[Task goal]: Please set down every record exactly as it appears below.

[Stored entries]
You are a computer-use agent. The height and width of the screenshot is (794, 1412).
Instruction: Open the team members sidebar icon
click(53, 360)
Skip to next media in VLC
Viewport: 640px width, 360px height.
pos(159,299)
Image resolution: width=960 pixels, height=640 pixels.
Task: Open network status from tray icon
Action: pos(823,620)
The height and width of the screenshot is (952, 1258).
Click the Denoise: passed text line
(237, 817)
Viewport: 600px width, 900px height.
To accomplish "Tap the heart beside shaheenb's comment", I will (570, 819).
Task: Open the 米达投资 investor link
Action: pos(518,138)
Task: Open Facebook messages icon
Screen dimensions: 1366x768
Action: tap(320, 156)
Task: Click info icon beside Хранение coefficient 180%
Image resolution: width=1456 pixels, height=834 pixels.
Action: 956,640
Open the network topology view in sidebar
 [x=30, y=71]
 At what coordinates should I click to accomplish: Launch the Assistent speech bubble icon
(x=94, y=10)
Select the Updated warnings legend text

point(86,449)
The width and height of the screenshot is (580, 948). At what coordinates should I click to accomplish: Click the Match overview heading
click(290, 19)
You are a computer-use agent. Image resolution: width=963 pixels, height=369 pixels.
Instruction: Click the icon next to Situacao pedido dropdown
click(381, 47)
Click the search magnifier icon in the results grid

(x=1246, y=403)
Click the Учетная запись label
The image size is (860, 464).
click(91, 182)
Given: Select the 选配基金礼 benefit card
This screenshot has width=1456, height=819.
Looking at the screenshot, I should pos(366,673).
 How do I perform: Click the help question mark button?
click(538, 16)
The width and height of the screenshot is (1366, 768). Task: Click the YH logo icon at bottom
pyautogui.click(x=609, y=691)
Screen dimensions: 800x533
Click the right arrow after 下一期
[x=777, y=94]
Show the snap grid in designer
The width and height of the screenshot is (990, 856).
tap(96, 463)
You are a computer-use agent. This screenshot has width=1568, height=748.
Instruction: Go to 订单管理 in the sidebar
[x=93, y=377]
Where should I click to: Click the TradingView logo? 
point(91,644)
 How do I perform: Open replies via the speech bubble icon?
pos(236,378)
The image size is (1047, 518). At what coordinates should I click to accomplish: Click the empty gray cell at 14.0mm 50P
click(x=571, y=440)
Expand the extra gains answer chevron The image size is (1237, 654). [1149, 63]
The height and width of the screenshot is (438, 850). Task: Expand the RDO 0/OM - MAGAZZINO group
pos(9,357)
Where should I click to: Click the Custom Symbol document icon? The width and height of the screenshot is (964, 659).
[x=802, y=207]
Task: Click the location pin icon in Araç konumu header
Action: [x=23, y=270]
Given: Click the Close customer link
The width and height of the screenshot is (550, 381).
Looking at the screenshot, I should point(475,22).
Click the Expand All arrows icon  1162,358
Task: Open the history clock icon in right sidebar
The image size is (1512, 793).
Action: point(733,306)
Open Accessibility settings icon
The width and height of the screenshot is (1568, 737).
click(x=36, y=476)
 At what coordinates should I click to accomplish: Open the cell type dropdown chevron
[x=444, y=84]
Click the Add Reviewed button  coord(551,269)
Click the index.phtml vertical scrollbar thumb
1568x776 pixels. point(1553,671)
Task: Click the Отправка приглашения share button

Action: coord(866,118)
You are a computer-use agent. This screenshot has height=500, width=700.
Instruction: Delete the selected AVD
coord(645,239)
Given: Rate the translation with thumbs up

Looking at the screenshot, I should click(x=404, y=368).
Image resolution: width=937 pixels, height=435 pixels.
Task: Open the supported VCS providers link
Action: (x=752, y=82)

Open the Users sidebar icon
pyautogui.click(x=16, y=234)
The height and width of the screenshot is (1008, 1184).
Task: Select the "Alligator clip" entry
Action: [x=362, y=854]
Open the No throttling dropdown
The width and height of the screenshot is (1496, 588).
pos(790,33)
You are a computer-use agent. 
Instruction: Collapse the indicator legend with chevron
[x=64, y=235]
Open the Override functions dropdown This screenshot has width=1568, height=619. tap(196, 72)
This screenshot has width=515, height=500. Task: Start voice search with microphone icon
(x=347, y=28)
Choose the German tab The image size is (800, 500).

[Output of the exercise]:
You are a computer-use agent. The height and width of the screenshot is (794, 1412).
Instruction: Open the team members sidebar icon
click(53, 360)
Skip to next media in VLC
Viewport: 640px width, 360px height.
pos(159,299)
Image resolution: width=960 pixels, height=640 pixels.
Task: Open network status from tray icon
Action: pos(823,620)
The height and width of the screenshot is (952, 1258).
Click the Denoise: passed text line
(237, 817)
Viewport: 600px width, 900px height.
To accomplish "Tap the heart beside shaheenb's comment", I will (570, 819).
Task: Open the 米达投资 investor link
Action: pos(518,138)
Task: Open Facebook messages icon
Screen dimensions: 1366x768
Action: tap(320, 156)
Task: Click info icon beside Хранение coefficient 180%
Image resolution: width=1456 pixels, height=834 pixels.
Action: 956,640
Open the network topology view in sidebar
 [x=30, y=71]
 At what coordinates should I click to accomplish: Launch the Assistent speech bubble icon
(x=94, y=10)
Select the Updated warnings legend text

point(86,449)
The width and height of the screenshot is (580, 948). At what coordinates should I click to accomplish: Click the Match overview heading
click(290, 19)
You are a computer-use agent. Image resolution: width=963 pixels, height=369 pixels.
Instruction: Click the icon next to Situacao pedido dropdown
click(381, 47)
Click the search magnifier icon in the results grid

(x=1246, y=403)
Click the Учетная запись label
The image size is (860, 464).
click(91, 182)
Given: Select the 选配基金礼 benefit card
This screenshot has width=1456, height=819.
Looking at the screenshot, I should pos(366,673).
 How do I perform: Click the help question mark button?
click(538, 16)
The width and height of the screenshot is (1366, 768). Task: Click the YH logo icon at bottom
pyautogui.click(x=609, y=691)
Screen dimensions: 800x533
Click the right arrow after 下一期
[x=777, y=94]
Show the snap grid in designer
The width and height of the screenshot is (990, 856).
tap(96, 463)
You are a computer-use agent. This screenshot has width=1568, height=748.
Instruction: Go to 订单管理 in the sidebar
[x=93, y=377]
Where should I click to: Click the TradingView logo? 
point(91,644)
 How do I perform: Open replies via the speech bubble icon?
pos(236,378)
The image size is (1047, 518). At what coordinates should I click to accomplish: Click the empty gray cell at 14.0mm 50P
click(x=571, y=440)
Expand the extra gains answer chevron The image size is (1237, 654). [1149, 63]
The height and width of the screenshot is (438, 850). Task: Expand the RDO 0/OM - MAGAZZINO group
pos(9,357)
Where should I click to: Click the Custom Symbol document icon? The width and height of the screenshot is (964, 659).
[x=802, y=207]
Task: Click the location pin icon in Araç konumu header
Action: [x=23, y=270]
Given: Click the Close customer link
The width and height of the screenshot is (550, 381).
Looking at the screenshot, I should point(475,22).
Click the Expand All arrows icon  1162,358
Task: Open the history clock icon in right sidebar
The image size is (1512, 793).
Action: point(733,306)
Open Accessibility settings icon
The width and height of the screenshot is (1568, 737).
click(x=36, y=476)
 At what coordinates should I click to accomplish: Open the cell type dropdown chevron
[x=444, y=84]
Click the Add Reviewed button  coord(551,269)
Click the index.phtml vertical scrollbar thumb
1568x776 pixels. point(1553,671)
Task: Click the Отправка приглашения share button

Action: coord(866,118)
You are a computer-use agent. This screenshot has height=500, width=700.
Instruction: Delete the selected AVD
coord(645,239)
Given: Rate the translation with thumbs up

Looking at the screenshot, I should click(x=404, y=368).
Image resolution: width=937 pixels, height=435 pixels.
Task: Open the supported VCS providers link
Action: (x=752, y=82)

Open the Users sidebar icon
pyautogui.click(x=16, y=234)
The height and width of the screenshot is (1008, 1184).
Task: Select the "Alligator clip" entry
Action: [x=362, y=854]
Open the No throttling dropdown
The width and height of the screenshot is (1496, 588).
pos(790,33)
You are a computer-use agent. 
Instruction: Collapse the indicator legend with chevron
[x=64, y=235]
Open the Override functions dropdown This screenshot has width=1568, height=619. tap(196, 72)
This screenshot has width=515, height=500. Task: Start voice search with microphone icon
(x=347, y=28)
Choose the German tab The image size is (800, 500).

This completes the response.